Kirchengeschichte: Neuzeit

Autor/Hrsg.:

Castan, Joachim

Titel/Untertitel:

Hochschulwesen und reformierte Konfessionalisierung. Das Gymnasium Illustre des Fürstentums Anhalt in Zerbst 1582-1652.

Verlag:

Halle (Saale): Mitteldeutscher Verlag 1999. 340 S. m. 10 Taf. gr.8 = Studien zur Landesgeschichte, 2. Geb. DM 50,-. ISBN 3-89812-016-3.

Rezensent:

Harm Klueting

Die reformierten Hohen Schulen der Frühen Neuzeit sind seit den siebziger Jahren verstärkt in den Blick der Forschung getreten. 1977 erschien die Dissertation von Anton Schindling, "Humanistische Hochschule und freie Reichsstadt. Gymnasium und Akademie in Straßburg 1538-1621". 1978 berichtete Ulrich Im Hof in einem von Peter Baumgart und Notker Hammerstein herausgegebenen Aufsatzband über "Die Entstehung der reformierten Hohen Schule: Zürich (1525) - Bern (1528)- Lausanne (1537) - Genf (1559)", nachdem er schon 1977 in einem Sammelband von Erich Maschke und Jürgen Sydow "Die reformierten Hohen Schulen in schweizerischen Stadtstaaten" vorgestellt hatte. 1981 folgte die Dissertation von Gerhard Menk, "Die Hohe Schule in Herborn in ihrer Frühzeit (1584-1660).
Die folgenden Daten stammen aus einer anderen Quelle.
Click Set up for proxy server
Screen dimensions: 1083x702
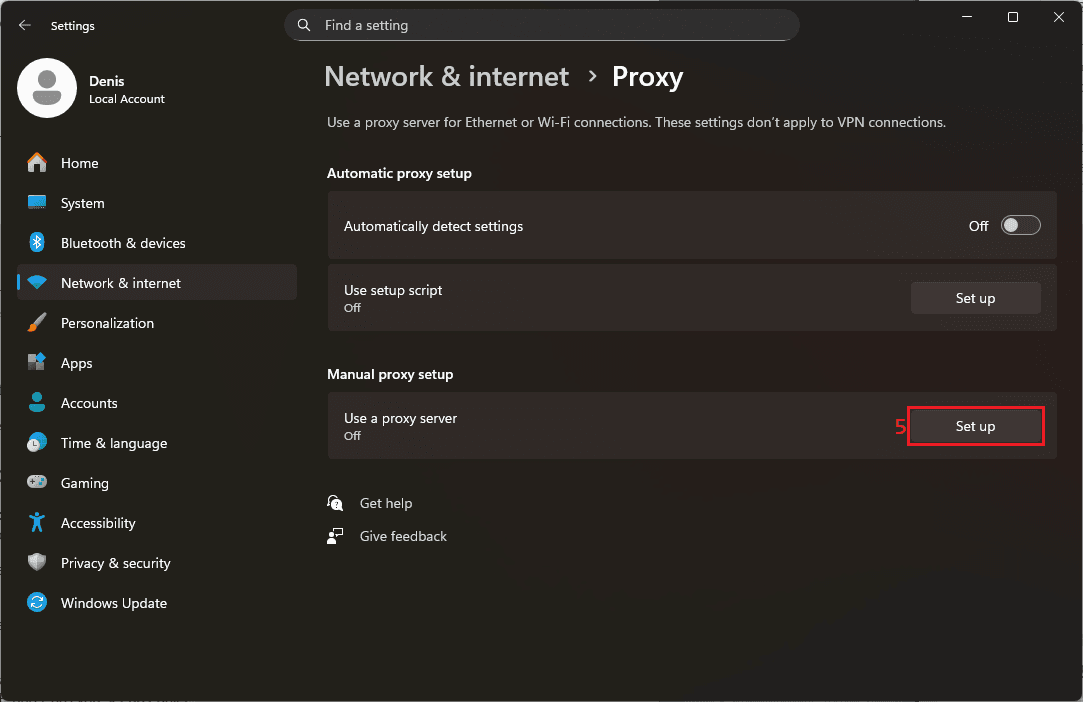tap(975, 426)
Ein Beitrag zum Hochschulwesen des deutschen Kalvinismus im Zeitalter der Gegenreformation". 1988 rückte mit dem Aufsatzband "400 Jahre Arnoldinum. 1588-1988" auch die reformierte Hohe Schule im westfälischen Burgsteinfurt in ein helleres Licht.
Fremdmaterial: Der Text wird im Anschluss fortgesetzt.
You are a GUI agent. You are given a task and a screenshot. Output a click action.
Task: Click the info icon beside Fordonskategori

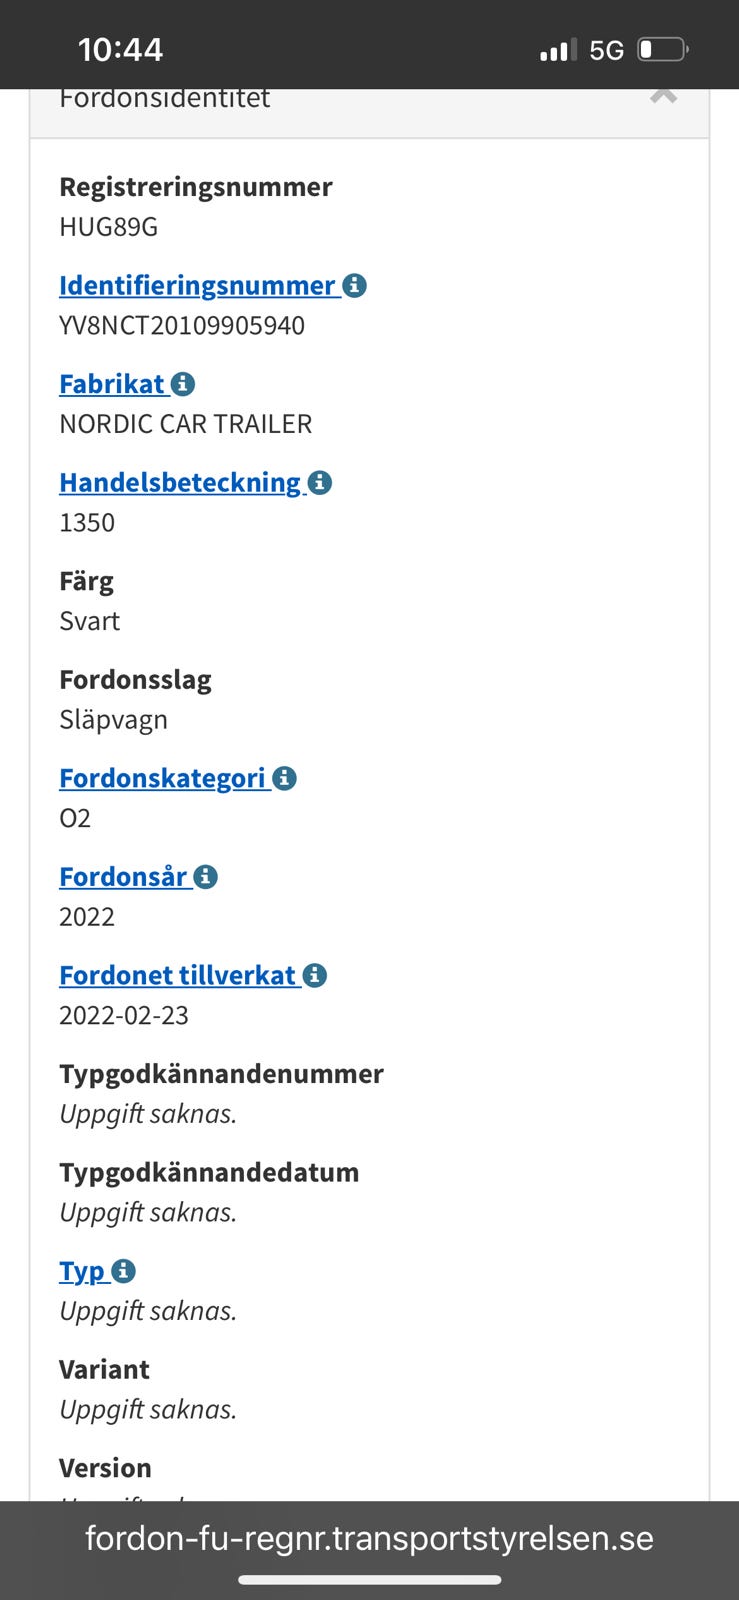click(284, 777)
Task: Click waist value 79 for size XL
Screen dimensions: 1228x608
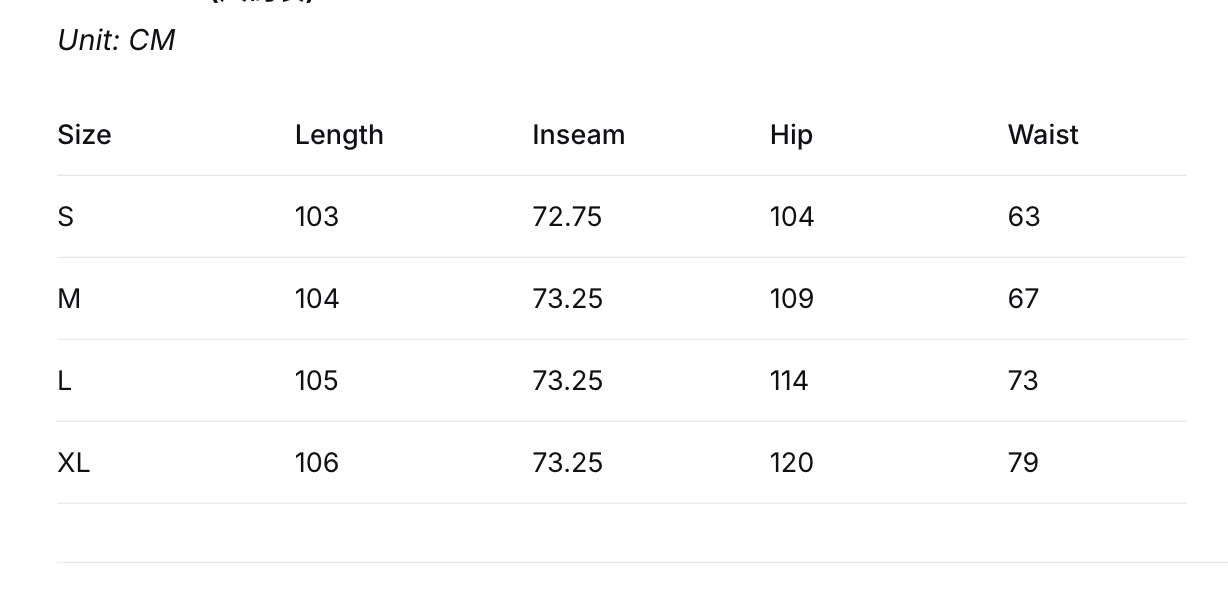Action: [1023, 463]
Die Straßburger Akademie war noch keine reformierte Hohe Schule, aber die Keimzelle dieses Hochschultyps und das Vorbild der 1559 gegründeten Genfer Akademie. Die älteste dieser Hochschulen in Deutschland war das als Ausweichinstitution für die Heidelberger Universität nach der Wiederherstellung des Luthertums in der Kurpfalz 1578 in Neustadt an der Weinstraße gegründete, aber 1585 wieder geschlossene "Casimirianum". Wichtiger wurde die 1584 gegründete Hohe Schule zu Herborn, auf die 1591 die Hohe Schule zu Burgsteinfurt folgte, während mit der Hohen Schule in Bremen und der Hohen Landesschule in Hanau weitere reformierte Hochschulen entstanden. In den reformierten Hohen Schulen waren Gymnasium und Hochschule organisatorisch verbunden. Doch besaßen diese Hochschulen keinen Universitätsrang und konnten keine akademischen Grade verleihen, weil ihnen päpstliche oder kaiserliche Universitätsprivilegien fehlten. So firmierten sie als "Akademie" oder als "Gymnasium Illustre". Wie Universitäten hatten sie neben theologischen und philosophischen oder artistischen oft auch juristische und medizinische Lehrstühle und konnten sich in die üblichen vier Fakultäten gliedern. Überdies waren sie geteilt in ein Gymnasium, die "schola privata", und die "schola publica", die den Unterricht der Artistenfakultät und die Vorlesungen der drei höheren Fakultäten umfasste. Straßburg erfuhr 1566 einen Reformversuch, mit dem eine deutlichere Abgrenzung dieses universitären Teils der Akademie von ihrem schulischen Unterbau erreicht werden sollte, wozu es aber nicht kam. Genf galt früher als Muster des reformierten Hochschulwesens, was seit Menk anders beurteilt wird. So ging Herborn anscheinend direkt auf die in Straßburg nicht verwirklichten Reformpläne von 1566 zurück und war nach dem Universitätsmodell gestaltet, während Genf dem niedrigeren Typus eines Gymnasiums mit akademischem Oberbau entsprach. Die Herborner Hohe Schule wurde danach selbst zum Modell.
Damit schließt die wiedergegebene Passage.